平安時代軍事制度の研究 井上満郎 吉川弘文館

▼「第三章 軍事編成の研究」が興味深かった。
▽「第一節 将門の乱と中央貴族」平将門の乱に対する中央貴族の対応として、藤原元方(南家)が大将軍にさせられそうになったとき、大将軍の言うことは聞き入られなければならないとして、忠平の子息を副将軍として要求したこと。その前に推問使として下向を命ぜられ随兵を要求して断られたことで下向を延ばし解官された源俊の例をあげているが、元方の対応は、万一東国へ向かわされても、忠平の息がいるといないとではその後のバックアップや現地での状況が全く違うことまで計算していると。さらに北家と南家の同格をさりげなく主張する効果となっている。一方で最終的に征東大将軍を引き受けた忠文(式家)は、国家=北家という状況の下、式家が下風に立つことを意味し、さらに手柄がなかったことで官位の飛躍的上昇という狙いも果たせなかった(恩賞なし)。
▽「第二節 院政政権の軍事的編成」では、院が直接検非違使を指揮したりして武力を養っているが、広範囲に支配を広げるには、京武者の「棟梁」を取り立てて海賊追捕などに起用し、国衙軍制の指揮権を与えていく。こうして確立された棟梁の権力は、自分の支配していた現地では在地まで支配を貫徹できるが、大部分は武士団の長までしか直接命令の対象にできない。

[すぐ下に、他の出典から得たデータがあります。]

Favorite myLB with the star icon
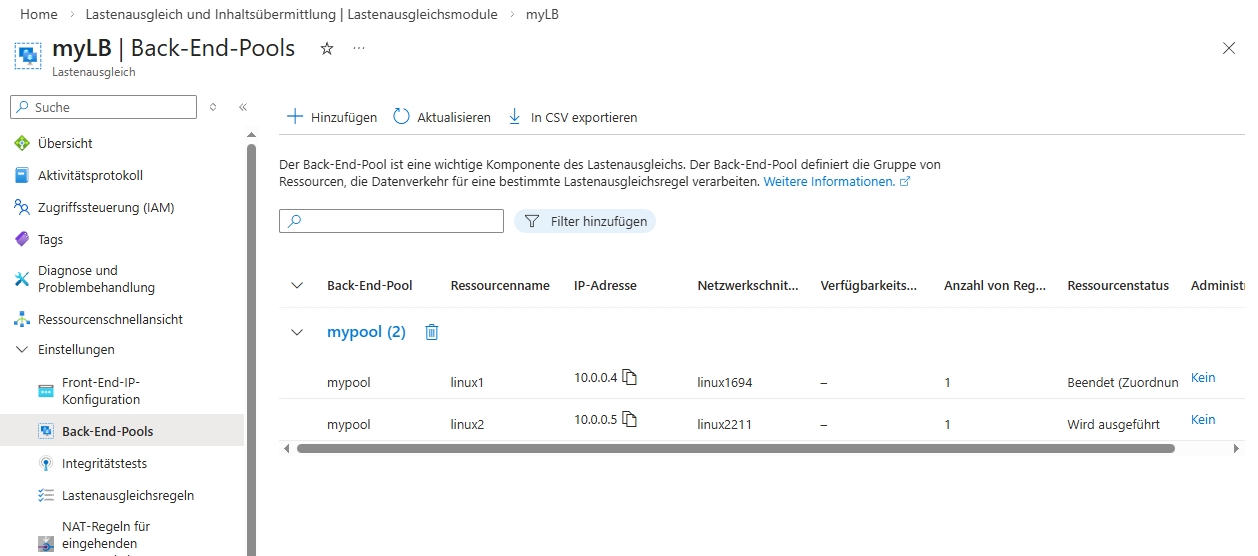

▽「第三節 鎌倉幕府成立期の武士乱行」は、西行の実家を描いて興味深い。西行の兄佐藤仲清は紀伊国田仲荘(藤原忠通領)に根拠を置き、隣の吉仲荘の住人や国衙とも連携して高野山領荒川荘に対する乱行を繰り返す。それは息子の能清の代まで続くが、鎌倉幕府荘園領主と妥協的な政策をとるに至って挫折する。また能清の弟が後藤基清というのも、三左衛門の変、承久の乱での基清の活躍?を考えると、この結びつきはおもしろい。

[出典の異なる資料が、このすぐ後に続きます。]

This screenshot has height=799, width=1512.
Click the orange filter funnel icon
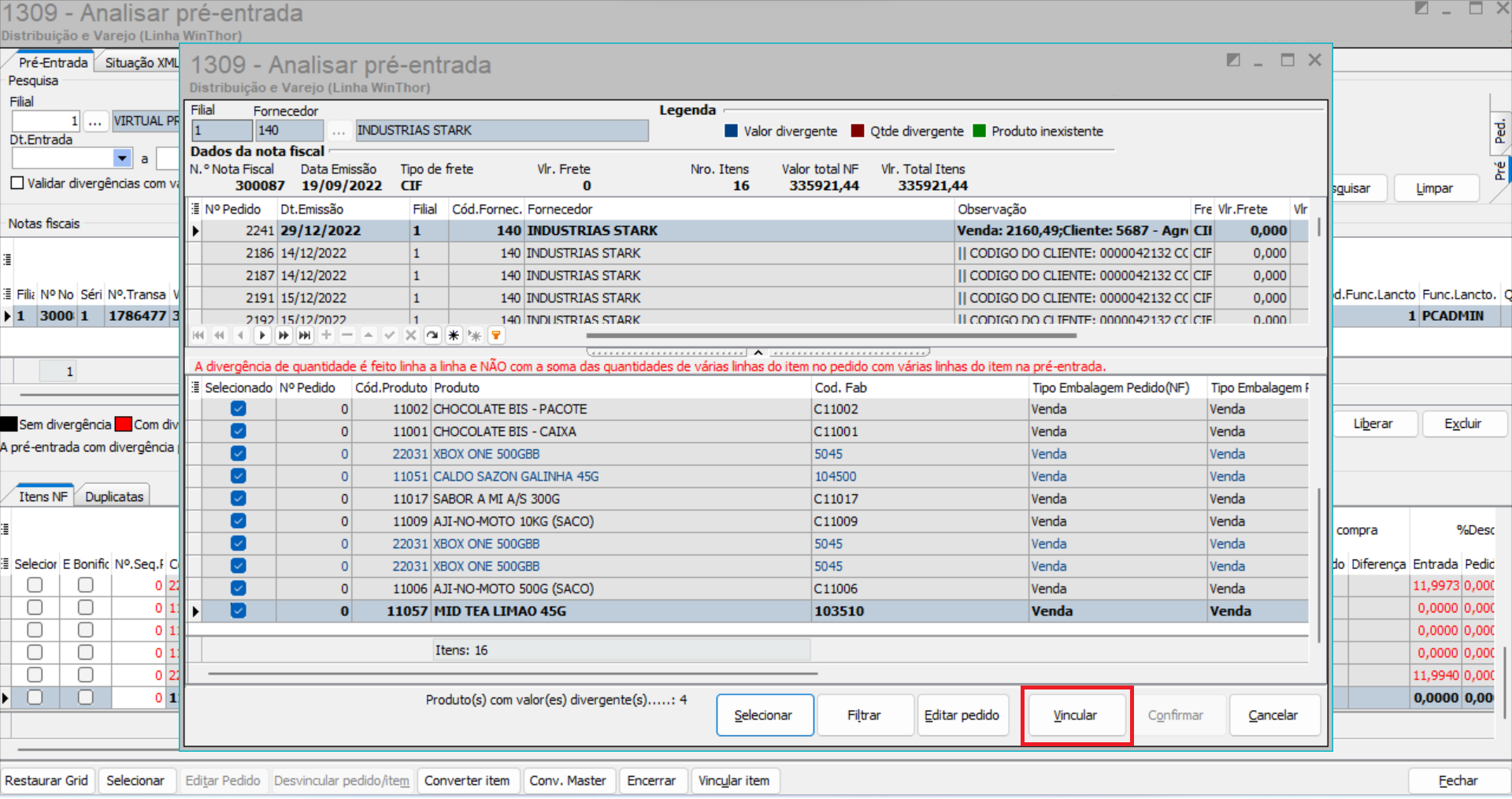496,336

そのほか、▼「第一章 軍事制度の研究」では、古代日本の軍団は、古代ヨーロッパの武装するのは支配階級の市民という前提と異なり、支配される側が税の形で労役の提供と同じように提供していることを指摘し、
▽「第一節 健児制の成立と展開」健児はよく知られている桓武天皇の前にも藤原仲麻呂のときに筆者の推定では唐の制度を学んだ吉備真備をブレーンに兵士とは別に設けられていたこと(それ以前にも行われたが、一般兵士から選ぶものだった。しかし、古代国家は、蝦夷(そして新羅)と対するために存在しているようなもので、征夷が一段落すると意味がなくなり俘囚を一般の民ではほとんど崩れていた戸籍に編成し兵士とし、(「第二節 俘囚の兵士」)、やがて崩れていく。
▼「第二章 軍事制度の研究」は、
▽「第一節 検非違使の成立」で、当初は民間の神社?を破壊したり賑給したりと国家理念を護持する活動が目立ったが、摂関政治の確立とともに、現実的な軍事・警察活動や租税収取の体系を支えるようになる。
▽「第二節 押領使の研究」では、当初、兵員の移送に携わるものとして多くは国司が任じられ必ずしも軍人でなかったものが、やがて住人が押領使として公権を背景に在地の支配に利用する軍人化していく経緯を。
▽「第三節 追捕使の研究」は、鎌倉初期の守護が惣追捕使と称された理由について、本来は軍事指揮権である大番催促につながる押領使的権限が重要だが、義経・行家の捜索という設置当時の状況から、追捕使が選ばれ、さらに荘園・公領を超えた意味で、惣、がついたと。